====== DATA FOR REVIEW ======

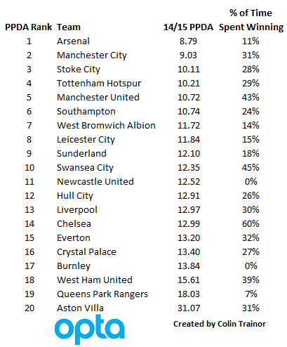Click the 14/15 PPDA column header
The image size is (287, 347).
(x=189, y=27)
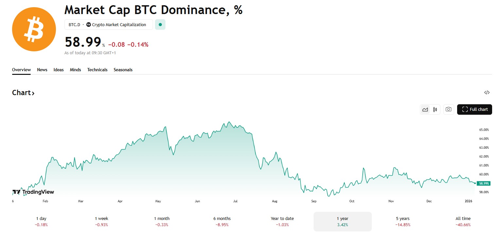Open the Full chart view
Image resolution: width=498 pixels, height=235 pixels.
click(x=474, y=109)
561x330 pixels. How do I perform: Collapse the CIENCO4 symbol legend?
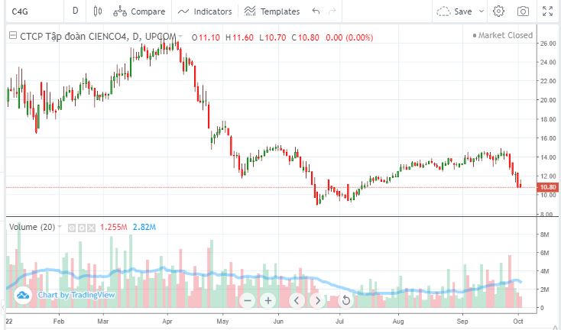click(x=12, y=36)
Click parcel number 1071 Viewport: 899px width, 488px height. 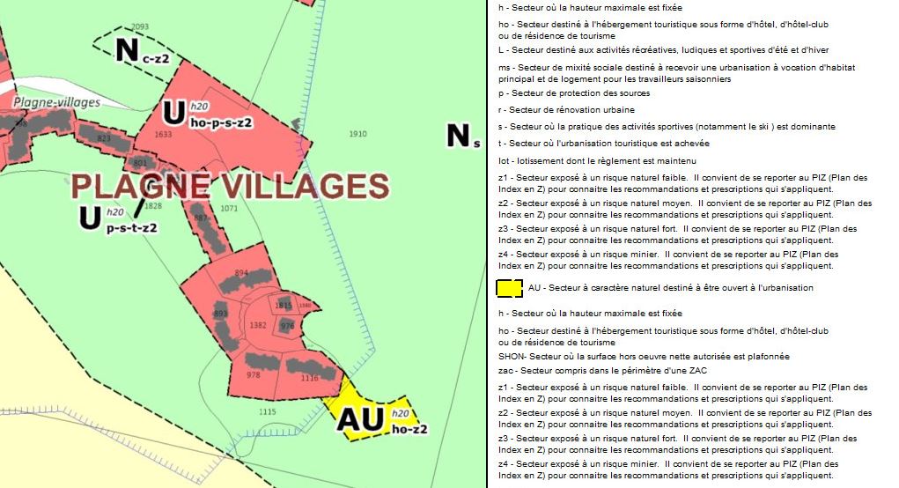230,209
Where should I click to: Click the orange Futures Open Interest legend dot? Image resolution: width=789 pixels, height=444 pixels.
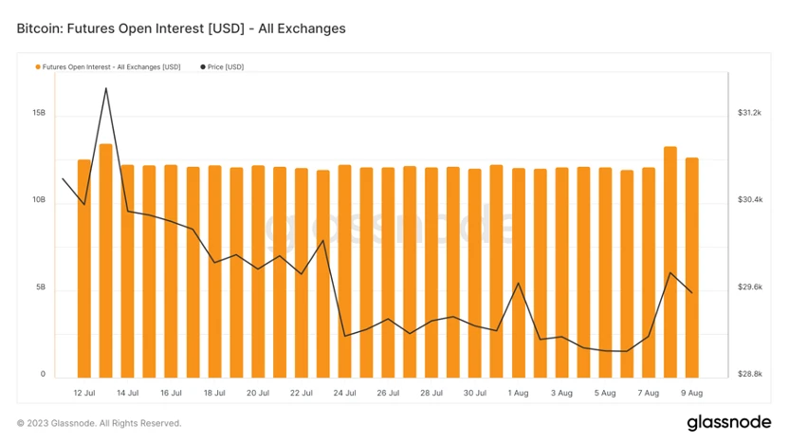click(x=38, y=67)
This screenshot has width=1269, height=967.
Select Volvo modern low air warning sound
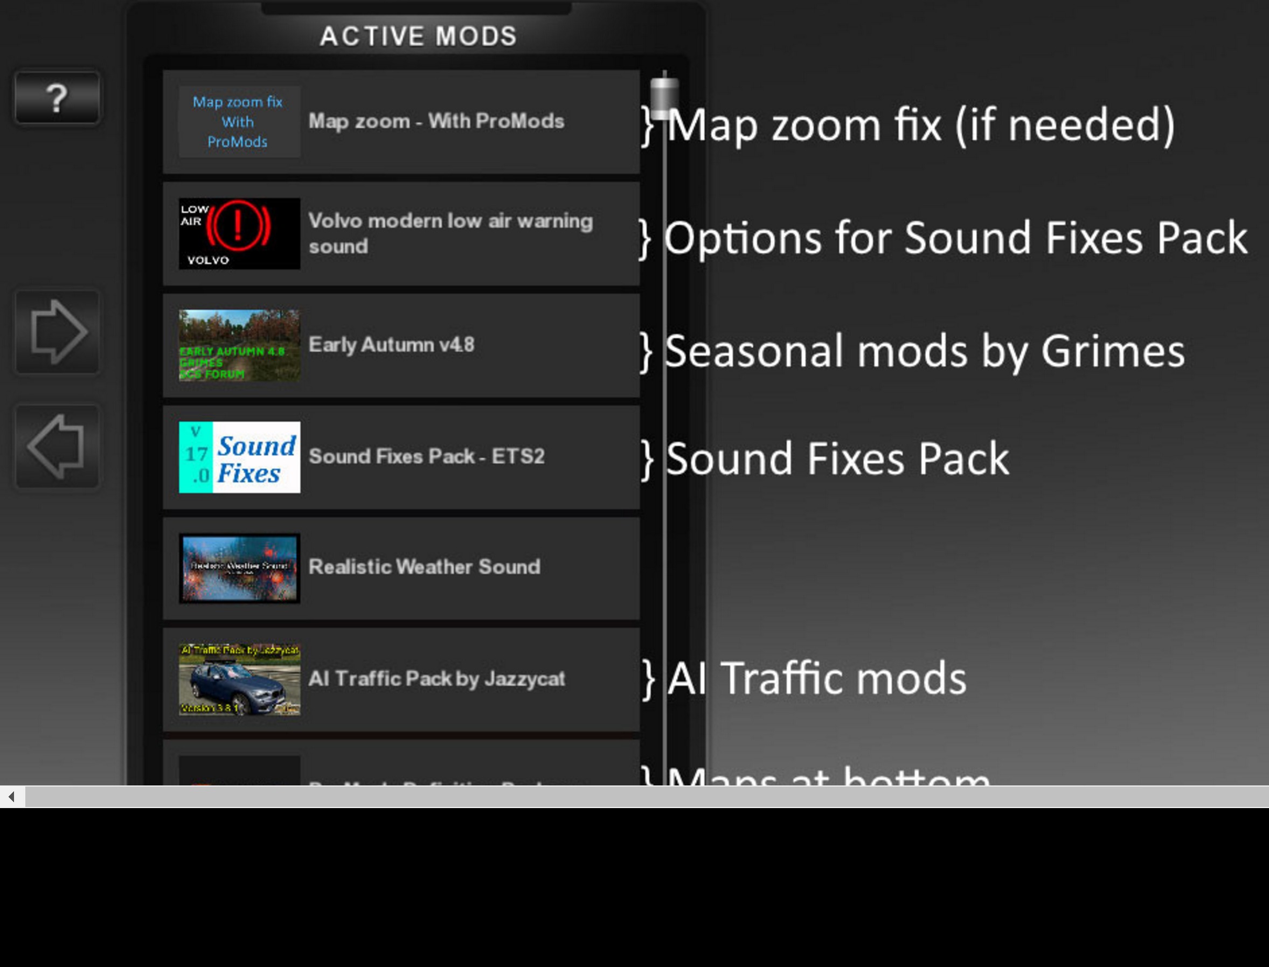401,233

======

**WORK TO COMPLETE**
Retype exactly, and only, the lines from the one containing "Where should I" through the end of the records above. Pictures stay out of the copy.

**YOUR SOLUTION**
Where should I click to: Click the orange Futures Open Interest legend dot? Image resolution: width=789 pixels, height=444 pixels.
click(x=38, y=67)
This screenshot has width=1269, height=967.
Select Volvo modern low air warning sound
401,233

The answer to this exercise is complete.